- _Records drawn from a dataset_
____________
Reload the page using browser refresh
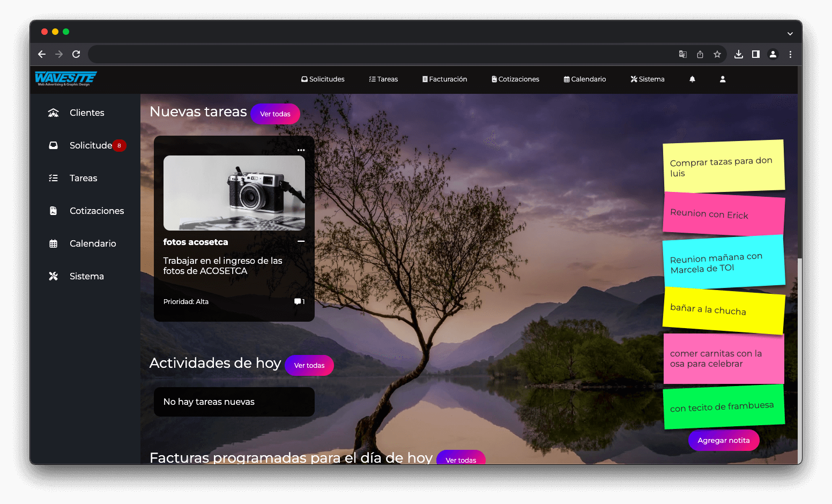 tap(76, 54)
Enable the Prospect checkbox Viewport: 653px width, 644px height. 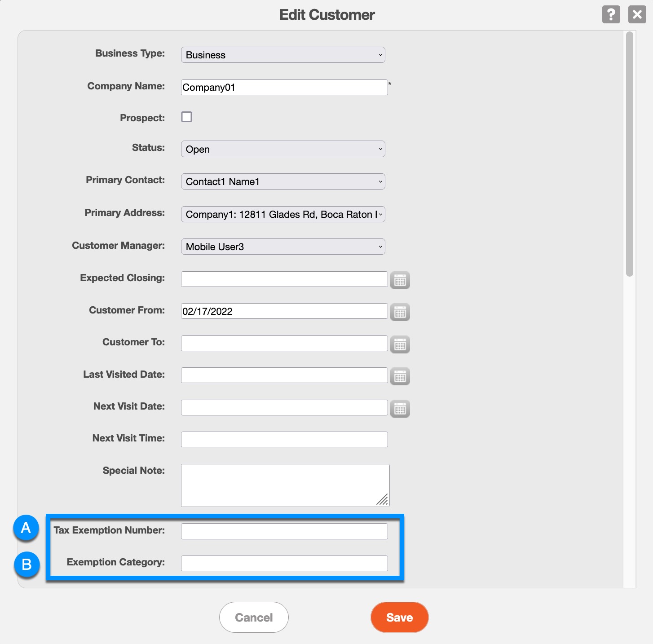[186, 117]
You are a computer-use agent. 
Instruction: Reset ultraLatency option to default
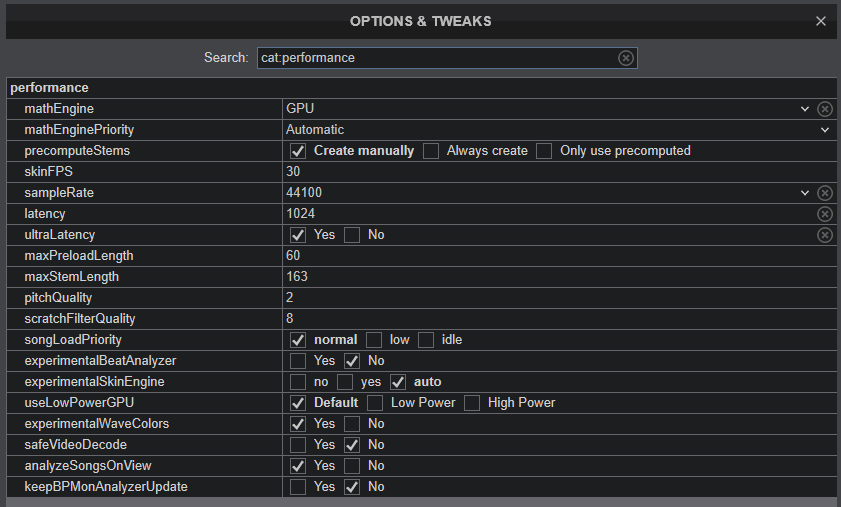click(825, 235)
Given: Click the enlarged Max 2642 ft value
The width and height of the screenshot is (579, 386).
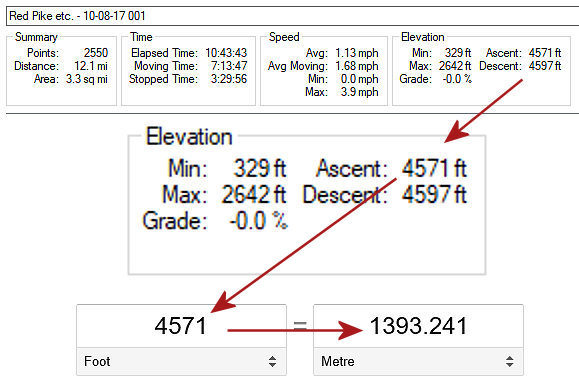Looking at the screenshot, I should coord(254,194).
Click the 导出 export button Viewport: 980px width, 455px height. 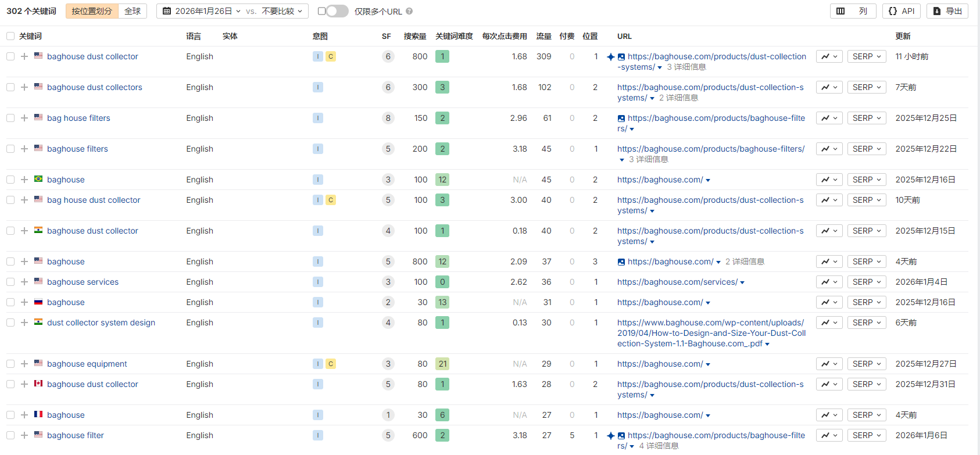(947, 11)
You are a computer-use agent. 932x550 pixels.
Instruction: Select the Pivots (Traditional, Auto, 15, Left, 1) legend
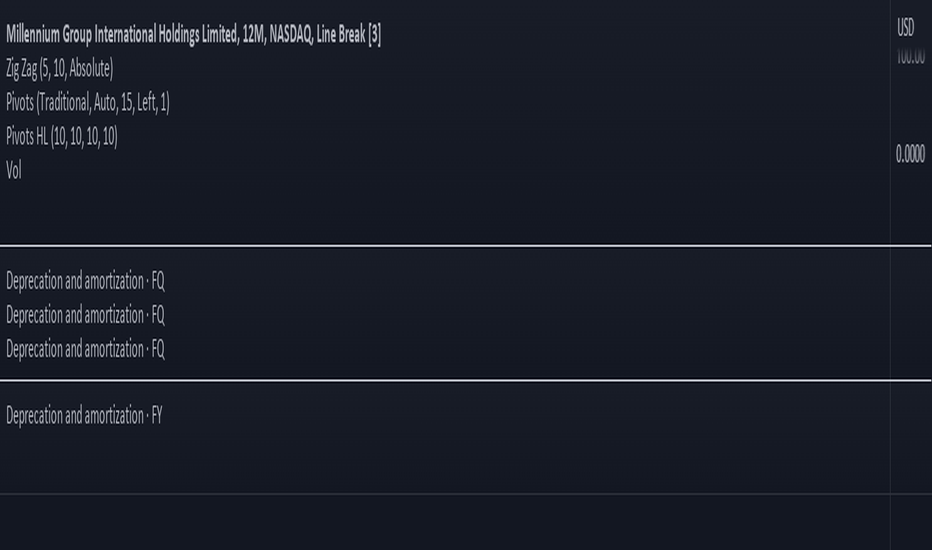click(x=88, y=103)
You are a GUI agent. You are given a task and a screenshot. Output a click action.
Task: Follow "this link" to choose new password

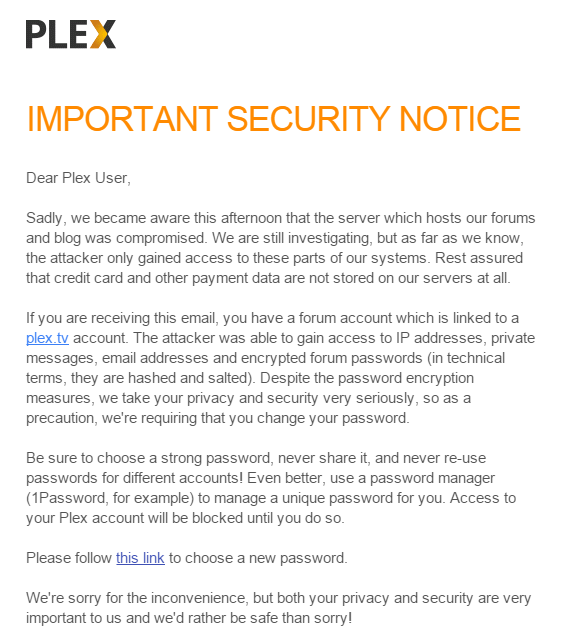click(x=140, y=558)
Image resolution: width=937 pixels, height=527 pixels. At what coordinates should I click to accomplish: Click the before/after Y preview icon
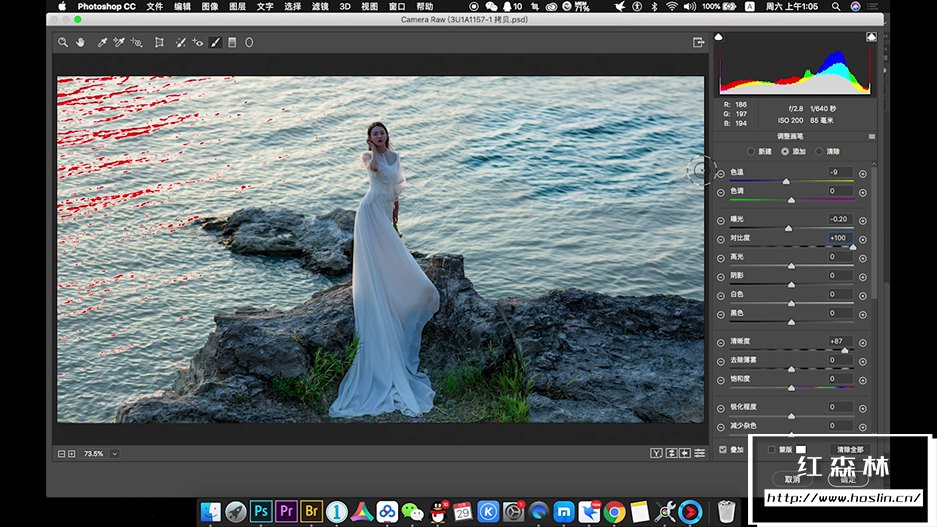click(656, 453)
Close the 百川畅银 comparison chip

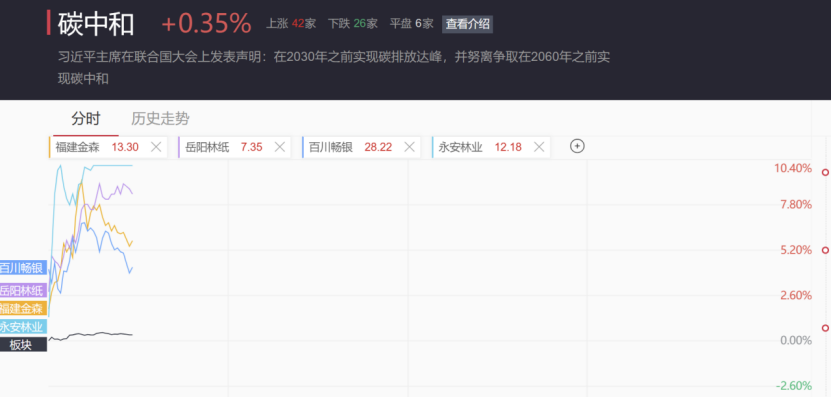(409, 147)
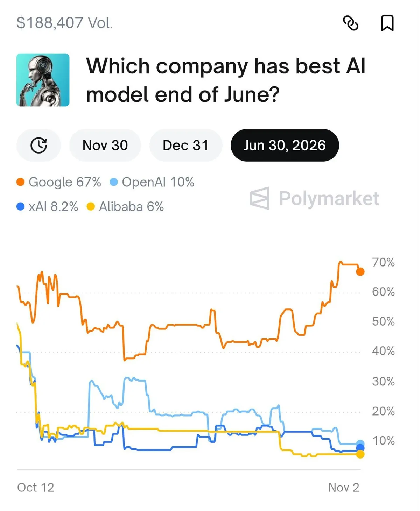Copy the market link via chain icon
The width and height of the screenshot is (420, 511).
click(350, 23)
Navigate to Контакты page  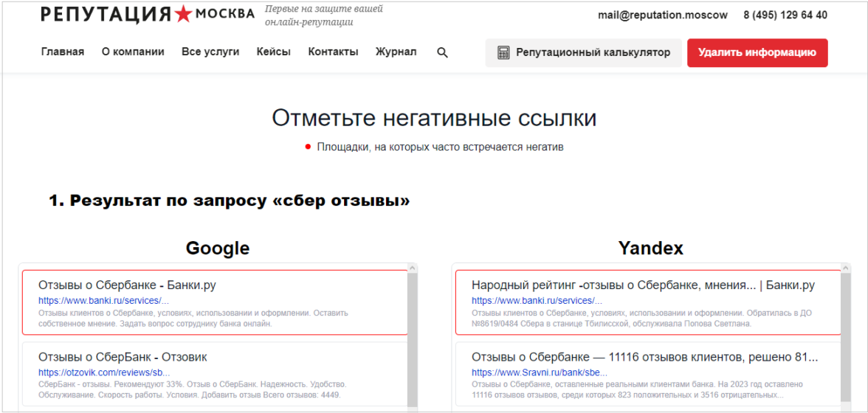click(333, 52)
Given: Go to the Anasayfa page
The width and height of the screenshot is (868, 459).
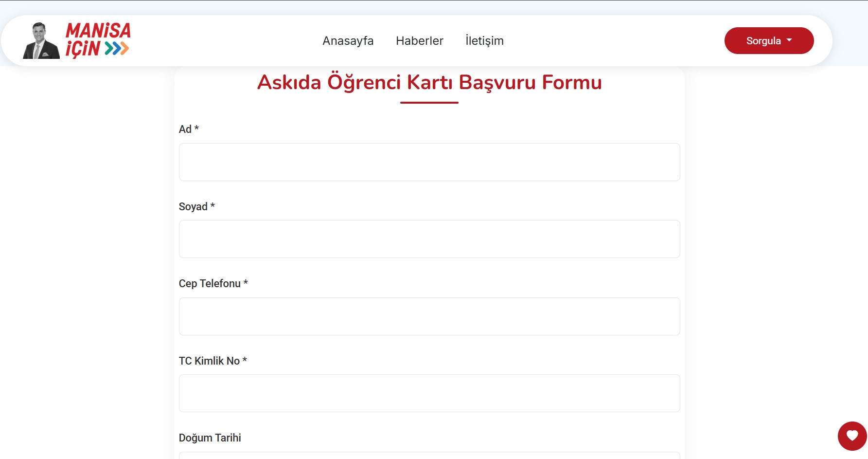Looking at the screenshot, I should 348,41.
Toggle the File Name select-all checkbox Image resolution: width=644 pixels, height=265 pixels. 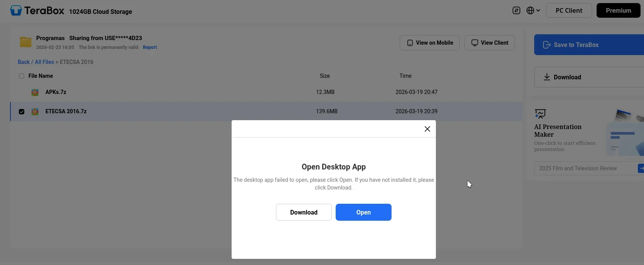click(x=22, y=76)
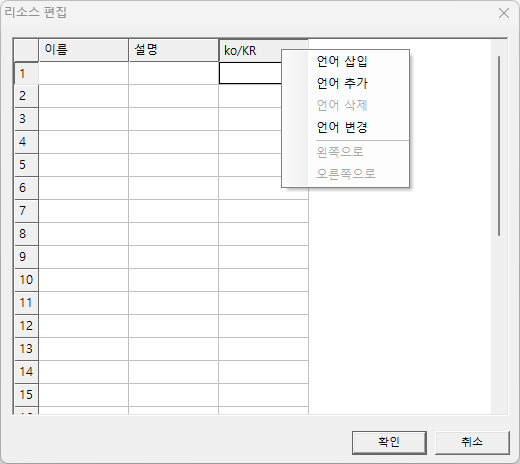Viewport: 520px width, 464px height.
Task: Click the ko/KR column header
Action: pos(250,51)
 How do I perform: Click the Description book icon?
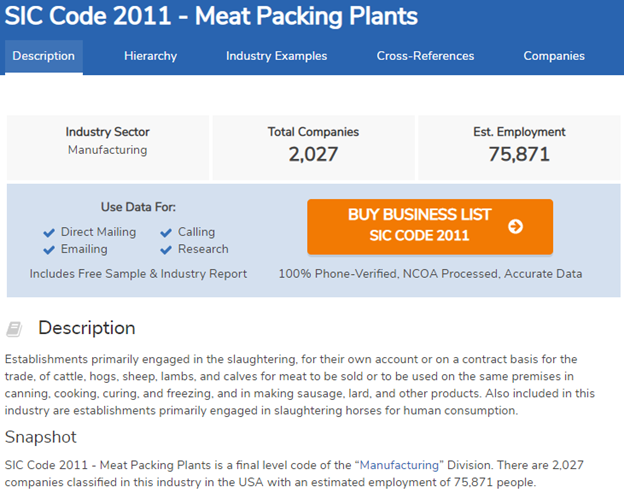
____________
- _Aim of the task_
Only the number is wanted: how many lines of these entries contain the string "computer"?

- _Exercise result_
2